[Source records]
- - - -

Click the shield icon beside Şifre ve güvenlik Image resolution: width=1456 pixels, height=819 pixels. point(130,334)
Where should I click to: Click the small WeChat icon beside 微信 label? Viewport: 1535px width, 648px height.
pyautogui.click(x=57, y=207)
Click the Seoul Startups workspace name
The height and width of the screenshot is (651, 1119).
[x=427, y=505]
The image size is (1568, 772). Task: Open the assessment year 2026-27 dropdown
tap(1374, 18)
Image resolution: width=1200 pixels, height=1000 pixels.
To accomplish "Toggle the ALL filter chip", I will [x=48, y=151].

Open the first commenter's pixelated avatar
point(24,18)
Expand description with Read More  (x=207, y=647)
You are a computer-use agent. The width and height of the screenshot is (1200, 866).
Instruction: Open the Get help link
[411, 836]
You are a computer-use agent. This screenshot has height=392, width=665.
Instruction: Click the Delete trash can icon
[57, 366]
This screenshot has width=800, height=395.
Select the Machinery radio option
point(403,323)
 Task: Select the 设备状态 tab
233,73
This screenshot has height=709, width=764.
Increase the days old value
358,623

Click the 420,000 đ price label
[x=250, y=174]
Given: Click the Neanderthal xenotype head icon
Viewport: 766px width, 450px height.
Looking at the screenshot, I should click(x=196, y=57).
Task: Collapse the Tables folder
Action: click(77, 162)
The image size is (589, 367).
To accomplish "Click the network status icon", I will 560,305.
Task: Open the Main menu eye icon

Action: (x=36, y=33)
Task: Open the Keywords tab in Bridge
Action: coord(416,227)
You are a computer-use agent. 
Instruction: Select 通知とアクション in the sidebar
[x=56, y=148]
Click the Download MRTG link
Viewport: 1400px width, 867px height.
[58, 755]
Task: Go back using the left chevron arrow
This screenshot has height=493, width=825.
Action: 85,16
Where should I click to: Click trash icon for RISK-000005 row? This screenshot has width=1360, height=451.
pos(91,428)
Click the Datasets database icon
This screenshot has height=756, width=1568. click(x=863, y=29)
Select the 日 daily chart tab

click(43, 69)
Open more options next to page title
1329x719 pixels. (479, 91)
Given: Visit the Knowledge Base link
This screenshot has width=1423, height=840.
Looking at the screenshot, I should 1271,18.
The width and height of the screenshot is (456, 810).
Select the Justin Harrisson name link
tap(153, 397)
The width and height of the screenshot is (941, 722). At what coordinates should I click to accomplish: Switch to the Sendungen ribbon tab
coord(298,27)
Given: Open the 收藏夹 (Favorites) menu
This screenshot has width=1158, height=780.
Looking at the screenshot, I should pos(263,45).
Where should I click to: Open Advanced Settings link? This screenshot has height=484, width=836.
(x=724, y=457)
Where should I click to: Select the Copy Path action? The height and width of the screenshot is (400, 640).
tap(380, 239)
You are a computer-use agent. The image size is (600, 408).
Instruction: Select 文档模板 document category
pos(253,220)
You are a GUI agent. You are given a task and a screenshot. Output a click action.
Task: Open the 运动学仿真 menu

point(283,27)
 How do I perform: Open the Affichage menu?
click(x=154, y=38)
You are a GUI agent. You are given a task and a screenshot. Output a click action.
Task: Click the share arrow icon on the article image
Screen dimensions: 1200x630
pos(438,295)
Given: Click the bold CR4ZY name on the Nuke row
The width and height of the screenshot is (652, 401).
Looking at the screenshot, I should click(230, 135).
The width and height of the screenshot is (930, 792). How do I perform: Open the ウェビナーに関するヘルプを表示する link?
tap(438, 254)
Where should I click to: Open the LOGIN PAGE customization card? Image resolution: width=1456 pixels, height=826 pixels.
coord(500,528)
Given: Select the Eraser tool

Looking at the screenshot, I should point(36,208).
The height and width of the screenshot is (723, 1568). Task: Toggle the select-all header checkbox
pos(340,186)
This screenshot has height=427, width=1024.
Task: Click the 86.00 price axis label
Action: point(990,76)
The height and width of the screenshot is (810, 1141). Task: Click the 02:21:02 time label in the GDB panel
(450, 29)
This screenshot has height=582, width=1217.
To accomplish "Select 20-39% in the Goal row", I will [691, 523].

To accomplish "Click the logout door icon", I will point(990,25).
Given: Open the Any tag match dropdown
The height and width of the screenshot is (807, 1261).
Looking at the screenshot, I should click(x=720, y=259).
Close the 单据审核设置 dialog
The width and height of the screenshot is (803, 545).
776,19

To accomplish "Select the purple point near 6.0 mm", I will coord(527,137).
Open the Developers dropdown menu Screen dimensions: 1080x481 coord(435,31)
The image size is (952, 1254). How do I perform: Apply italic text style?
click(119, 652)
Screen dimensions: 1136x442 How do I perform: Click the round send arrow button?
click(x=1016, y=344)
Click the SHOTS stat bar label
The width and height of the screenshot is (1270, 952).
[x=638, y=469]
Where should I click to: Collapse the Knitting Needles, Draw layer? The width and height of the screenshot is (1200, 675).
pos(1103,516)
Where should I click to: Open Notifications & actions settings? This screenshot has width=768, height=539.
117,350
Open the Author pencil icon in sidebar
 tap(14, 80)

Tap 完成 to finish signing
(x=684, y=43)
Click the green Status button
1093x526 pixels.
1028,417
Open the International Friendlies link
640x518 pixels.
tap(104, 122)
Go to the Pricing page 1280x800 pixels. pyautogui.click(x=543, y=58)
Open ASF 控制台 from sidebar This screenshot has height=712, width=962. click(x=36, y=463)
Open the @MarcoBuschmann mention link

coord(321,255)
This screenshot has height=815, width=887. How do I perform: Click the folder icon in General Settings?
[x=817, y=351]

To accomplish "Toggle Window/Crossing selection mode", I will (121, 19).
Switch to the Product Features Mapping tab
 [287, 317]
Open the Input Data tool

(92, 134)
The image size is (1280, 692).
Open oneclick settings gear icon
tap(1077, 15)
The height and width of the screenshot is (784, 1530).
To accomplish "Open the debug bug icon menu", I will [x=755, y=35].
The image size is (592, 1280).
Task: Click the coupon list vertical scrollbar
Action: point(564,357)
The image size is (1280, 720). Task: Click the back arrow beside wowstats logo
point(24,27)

- - - -

Brief: Among the lines of the data, some contain the word "computer". How many are there? Reply with the number alone.

Solution to the problem: 4